Sanford RoseKISSIMMEE Florida—(Weekly Hubris)—11/12/2012—They call him Helicopter Ben because he’s supposed to have dropped enough cash to fuel the economic recovery. But Fed chairman Ben Bernanke didn’t accomplish that.

Ben doesn’t drop money. He drops only high-powered money, which are bank reserves. He’s dropped plenty in the last few years, but, seemingly, these reserves did not fall upon fallow soil but rather disappeared into a bottomless pit.

As they make loans, banks create deposits, and every dollar of deposits requires, by law and central bank regulations, a few cents of reserve backstopping. So, in theory, the normal operation of the banking system would begin soaking up the reserves generously provided by the accommodating Fed chairman.

And as people and businesses spent their loan proceeds, both M1, the narrowly defined money supply, consisting only of cash and demand deposits, and M2, the more representative money supply, consisting of M1 plus savings money, would expand enough to energize the recovery.

Alas, while the reserves to backstop the deposits that might have been created by the loans were there, the loans were slow to arrive.

Two reasons: (1) loan demand was weak because a frightened public was shedding old debts (deleveraging, it is called), not acquiring new ones;and (2) loan supply was stingy, because, while banks had plenty of reserves and deposit money, their willingness to lend depends less on the amount of these reserves than on the amount of shareholders’ funds, or bank capital, required to support every dollar of new credit.

Because they retained so many shaky loans on their balance sheets, banks were uncertain about the true value of their assets and therefore the amount of their residual capital.

Banks had enough of your money (deposits), but they didn’t think they had enough of their own to lend.

Still, after a period, in the early stages of the recession, when the representative money supply tanked, its rate of growth has since recovered to about its long-term average.
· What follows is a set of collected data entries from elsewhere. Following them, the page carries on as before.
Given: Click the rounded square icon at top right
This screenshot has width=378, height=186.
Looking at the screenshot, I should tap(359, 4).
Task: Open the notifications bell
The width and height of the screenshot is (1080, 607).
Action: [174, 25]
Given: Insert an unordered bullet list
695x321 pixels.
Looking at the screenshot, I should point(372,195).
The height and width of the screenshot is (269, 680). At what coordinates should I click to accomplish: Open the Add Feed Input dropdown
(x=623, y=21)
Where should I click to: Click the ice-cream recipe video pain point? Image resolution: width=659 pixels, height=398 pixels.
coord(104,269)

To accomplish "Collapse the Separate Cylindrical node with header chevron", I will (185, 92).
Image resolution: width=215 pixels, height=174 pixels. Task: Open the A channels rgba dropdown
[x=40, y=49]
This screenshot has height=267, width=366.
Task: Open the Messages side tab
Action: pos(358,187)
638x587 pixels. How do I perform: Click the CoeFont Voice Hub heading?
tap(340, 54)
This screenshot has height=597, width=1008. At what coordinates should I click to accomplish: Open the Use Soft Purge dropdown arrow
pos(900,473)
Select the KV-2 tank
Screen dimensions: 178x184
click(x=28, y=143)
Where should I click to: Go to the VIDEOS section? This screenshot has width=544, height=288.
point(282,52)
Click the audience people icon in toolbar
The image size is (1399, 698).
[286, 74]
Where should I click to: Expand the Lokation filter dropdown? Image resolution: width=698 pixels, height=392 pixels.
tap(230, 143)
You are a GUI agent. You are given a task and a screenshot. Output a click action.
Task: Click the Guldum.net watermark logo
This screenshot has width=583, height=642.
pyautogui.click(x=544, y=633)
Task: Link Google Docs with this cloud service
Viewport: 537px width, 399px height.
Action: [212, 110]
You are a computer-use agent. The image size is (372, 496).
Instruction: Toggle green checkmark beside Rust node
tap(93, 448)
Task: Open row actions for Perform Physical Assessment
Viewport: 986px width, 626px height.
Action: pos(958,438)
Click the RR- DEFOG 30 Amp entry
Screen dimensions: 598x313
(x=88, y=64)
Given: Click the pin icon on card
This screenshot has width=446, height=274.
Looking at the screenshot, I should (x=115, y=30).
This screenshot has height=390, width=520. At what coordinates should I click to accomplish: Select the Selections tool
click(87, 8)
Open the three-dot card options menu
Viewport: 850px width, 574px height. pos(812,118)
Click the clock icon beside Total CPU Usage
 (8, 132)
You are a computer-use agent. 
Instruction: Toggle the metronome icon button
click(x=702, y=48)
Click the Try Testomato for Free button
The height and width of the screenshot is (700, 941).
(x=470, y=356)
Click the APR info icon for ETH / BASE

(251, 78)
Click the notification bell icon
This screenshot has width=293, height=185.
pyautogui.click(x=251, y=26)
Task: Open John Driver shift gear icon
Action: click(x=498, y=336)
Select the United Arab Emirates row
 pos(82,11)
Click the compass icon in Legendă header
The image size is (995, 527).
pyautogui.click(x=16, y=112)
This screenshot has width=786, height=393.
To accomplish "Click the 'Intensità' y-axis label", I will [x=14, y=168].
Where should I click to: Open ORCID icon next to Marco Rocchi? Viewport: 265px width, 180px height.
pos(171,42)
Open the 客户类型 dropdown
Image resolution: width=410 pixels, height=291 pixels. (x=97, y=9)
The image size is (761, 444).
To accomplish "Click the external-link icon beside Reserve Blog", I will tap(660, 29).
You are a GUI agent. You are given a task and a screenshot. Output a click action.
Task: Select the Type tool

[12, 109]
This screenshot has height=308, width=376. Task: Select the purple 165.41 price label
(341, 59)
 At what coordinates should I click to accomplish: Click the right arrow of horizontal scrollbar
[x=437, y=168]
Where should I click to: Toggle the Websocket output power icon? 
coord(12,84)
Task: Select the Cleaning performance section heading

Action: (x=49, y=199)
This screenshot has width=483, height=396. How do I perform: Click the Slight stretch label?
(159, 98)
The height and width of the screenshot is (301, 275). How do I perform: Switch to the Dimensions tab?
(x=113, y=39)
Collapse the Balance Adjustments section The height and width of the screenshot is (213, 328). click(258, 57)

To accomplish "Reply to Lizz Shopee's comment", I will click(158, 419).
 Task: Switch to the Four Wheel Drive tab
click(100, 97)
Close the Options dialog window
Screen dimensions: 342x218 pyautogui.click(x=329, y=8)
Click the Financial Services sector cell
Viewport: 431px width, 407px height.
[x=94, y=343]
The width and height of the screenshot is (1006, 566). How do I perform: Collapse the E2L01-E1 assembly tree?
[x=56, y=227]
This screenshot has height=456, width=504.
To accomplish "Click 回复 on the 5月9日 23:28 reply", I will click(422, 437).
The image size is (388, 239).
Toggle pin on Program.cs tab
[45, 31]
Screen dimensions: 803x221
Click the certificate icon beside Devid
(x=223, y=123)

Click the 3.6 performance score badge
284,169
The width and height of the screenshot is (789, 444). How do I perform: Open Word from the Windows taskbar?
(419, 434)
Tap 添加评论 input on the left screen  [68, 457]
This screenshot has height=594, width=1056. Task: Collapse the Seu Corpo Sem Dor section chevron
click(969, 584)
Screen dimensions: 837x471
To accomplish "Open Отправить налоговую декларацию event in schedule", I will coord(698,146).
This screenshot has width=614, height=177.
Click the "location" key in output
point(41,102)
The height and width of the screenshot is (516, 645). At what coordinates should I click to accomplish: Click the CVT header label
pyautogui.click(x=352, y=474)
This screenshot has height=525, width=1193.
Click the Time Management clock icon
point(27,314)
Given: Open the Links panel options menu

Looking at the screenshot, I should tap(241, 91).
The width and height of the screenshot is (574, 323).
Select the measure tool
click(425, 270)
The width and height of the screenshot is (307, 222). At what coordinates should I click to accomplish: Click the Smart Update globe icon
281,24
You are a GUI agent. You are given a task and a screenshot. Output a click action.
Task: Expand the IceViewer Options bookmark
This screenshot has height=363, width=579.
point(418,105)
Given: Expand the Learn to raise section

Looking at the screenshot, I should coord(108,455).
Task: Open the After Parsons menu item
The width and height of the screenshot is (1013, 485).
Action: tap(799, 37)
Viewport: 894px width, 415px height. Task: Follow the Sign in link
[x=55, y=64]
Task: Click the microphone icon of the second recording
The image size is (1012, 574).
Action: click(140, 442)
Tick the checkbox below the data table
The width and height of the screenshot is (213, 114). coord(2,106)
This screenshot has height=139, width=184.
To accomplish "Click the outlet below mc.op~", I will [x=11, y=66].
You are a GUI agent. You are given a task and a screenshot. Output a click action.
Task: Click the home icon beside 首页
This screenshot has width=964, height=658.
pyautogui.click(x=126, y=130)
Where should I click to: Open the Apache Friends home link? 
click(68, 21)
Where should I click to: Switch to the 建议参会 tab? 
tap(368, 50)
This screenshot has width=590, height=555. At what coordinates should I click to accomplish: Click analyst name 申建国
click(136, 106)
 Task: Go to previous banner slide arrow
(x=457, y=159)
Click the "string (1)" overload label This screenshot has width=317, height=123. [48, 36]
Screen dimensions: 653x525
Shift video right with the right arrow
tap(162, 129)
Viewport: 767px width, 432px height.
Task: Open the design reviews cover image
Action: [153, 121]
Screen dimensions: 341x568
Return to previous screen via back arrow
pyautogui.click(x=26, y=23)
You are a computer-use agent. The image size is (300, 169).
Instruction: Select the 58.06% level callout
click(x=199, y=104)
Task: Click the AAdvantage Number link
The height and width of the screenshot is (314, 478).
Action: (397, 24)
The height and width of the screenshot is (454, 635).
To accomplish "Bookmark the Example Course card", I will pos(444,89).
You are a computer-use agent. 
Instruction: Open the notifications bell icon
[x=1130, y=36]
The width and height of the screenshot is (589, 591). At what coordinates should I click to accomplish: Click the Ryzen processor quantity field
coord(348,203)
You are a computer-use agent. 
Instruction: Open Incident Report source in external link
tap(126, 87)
The economy, however, has not picked up commensurately.

The reason echoes that for weak loan demand. People are still scared. And, being so, they are doggedly sticky-fingered. Money, once created, turns over far more slowly than it did in the past.

A few years ago, every dollar of new money(M2) resulted in about a $2 increase in economic output. Today, that same dollar generates only about $1.50 in additional output.

Rx: Although Ben has dropped in lots of bank reserves that, after a lag, began to produce as much of an increase in the money supply as in the past, given the reluctance of people to spend, and re-spend, that money, he needs to do still more. Quite a bit more.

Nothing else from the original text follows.